SUPPLIED RECORDS:
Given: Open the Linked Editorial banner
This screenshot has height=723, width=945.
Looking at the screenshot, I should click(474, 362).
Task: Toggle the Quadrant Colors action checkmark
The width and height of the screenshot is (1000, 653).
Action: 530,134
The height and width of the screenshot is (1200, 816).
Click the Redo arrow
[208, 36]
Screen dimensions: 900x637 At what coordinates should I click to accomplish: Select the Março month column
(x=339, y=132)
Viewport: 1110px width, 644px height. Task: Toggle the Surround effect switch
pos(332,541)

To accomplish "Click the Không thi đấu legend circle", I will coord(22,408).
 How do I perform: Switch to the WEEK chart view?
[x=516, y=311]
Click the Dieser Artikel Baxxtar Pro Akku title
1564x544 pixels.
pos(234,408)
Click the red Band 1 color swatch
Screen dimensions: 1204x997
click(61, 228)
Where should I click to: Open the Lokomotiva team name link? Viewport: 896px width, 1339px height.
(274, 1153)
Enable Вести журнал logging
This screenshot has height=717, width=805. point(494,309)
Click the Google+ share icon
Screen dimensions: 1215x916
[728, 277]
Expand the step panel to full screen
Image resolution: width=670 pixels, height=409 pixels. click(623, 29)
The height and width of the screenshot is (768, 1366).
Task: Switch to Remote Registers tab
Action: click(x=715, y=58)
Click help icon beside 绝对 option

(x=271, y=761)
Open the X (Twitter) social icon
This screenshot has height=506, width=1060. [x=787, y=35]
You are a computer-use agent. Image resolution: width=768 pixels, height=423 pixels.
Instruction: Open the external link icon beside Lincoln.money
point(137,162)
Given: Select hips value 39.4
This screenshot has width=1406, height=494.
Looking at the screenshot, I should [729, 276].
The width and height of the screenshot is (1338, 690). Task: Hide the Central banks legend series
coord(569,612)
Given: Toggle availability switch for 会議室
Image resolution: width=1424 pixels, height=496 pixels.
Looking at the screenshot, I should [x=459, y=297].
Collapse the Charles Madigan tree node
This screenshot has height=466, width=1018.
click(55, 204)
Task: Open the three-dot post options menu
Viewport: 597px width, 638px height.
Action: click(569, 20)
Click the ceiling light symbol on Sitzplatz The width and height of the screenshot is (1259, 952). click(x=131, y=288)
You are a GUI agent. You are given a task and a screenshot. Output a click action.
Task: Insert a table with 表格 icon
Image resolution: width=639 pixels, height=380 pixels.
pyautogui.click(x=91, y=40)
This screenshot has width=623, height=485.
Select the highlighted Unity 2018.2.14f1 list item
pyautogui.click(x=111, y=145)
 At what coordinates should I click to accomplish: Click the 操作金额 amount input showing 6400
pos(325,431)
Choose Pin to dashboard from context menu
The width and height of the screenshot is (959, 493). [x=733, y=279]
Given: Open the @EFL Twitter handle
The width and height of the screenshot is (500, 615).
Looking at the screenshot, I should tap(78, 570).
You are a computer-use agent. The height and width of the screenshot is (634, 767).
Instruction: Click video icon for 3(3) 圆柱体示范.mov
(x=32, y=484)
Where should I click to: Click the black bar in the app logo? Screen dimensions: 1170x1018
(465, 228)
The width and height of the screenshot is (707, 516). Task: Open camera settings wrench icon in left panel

TASK REQUIREMENTS: Write down, word for word, the lines above from the one containing "Instruction: Open the" through the one containing "This screenshot has width=623, height=485.", both ends included.

ANSWER TO THIS EXERCISE:
Instruction: Open the external link icon beside Lincoln.money
point(137,162)
Given: Select hips value 39.4
This screenshot has width=1406, height=494.
Looking at the screenshot, I should [729, 276].
The width and height of the screenshot is (1338, 690). Task: Hide the Central banks legend series
coord(569,612)
Given: Toggle availability switch for 会議室
Image resolution: width=1424 pixels, height=496 pixels.
Looking at the screenshot, I should [x=459, y=297].
Collapse the Charles Madigan tree node
This screenshot has height=466, width=1018.
click(55, 204)
Task: Open the three-dot post options menu
Viewport: 597px width, 638px height.
Action: click(569, 20)
Click the ceiling light symbol on Sitzplatz The width and height of the screenshot is (1259, 952). click(x=131, y=288)
You are a GUI agent. You are given a task and a screenshot. Output a click action.
Task: Insert a table with 表格 icon
Image resolution: width=639 pixels, height=380 pixels.
pyautogui.click(x=91, y=40)
This screenshot has width=623, height=485.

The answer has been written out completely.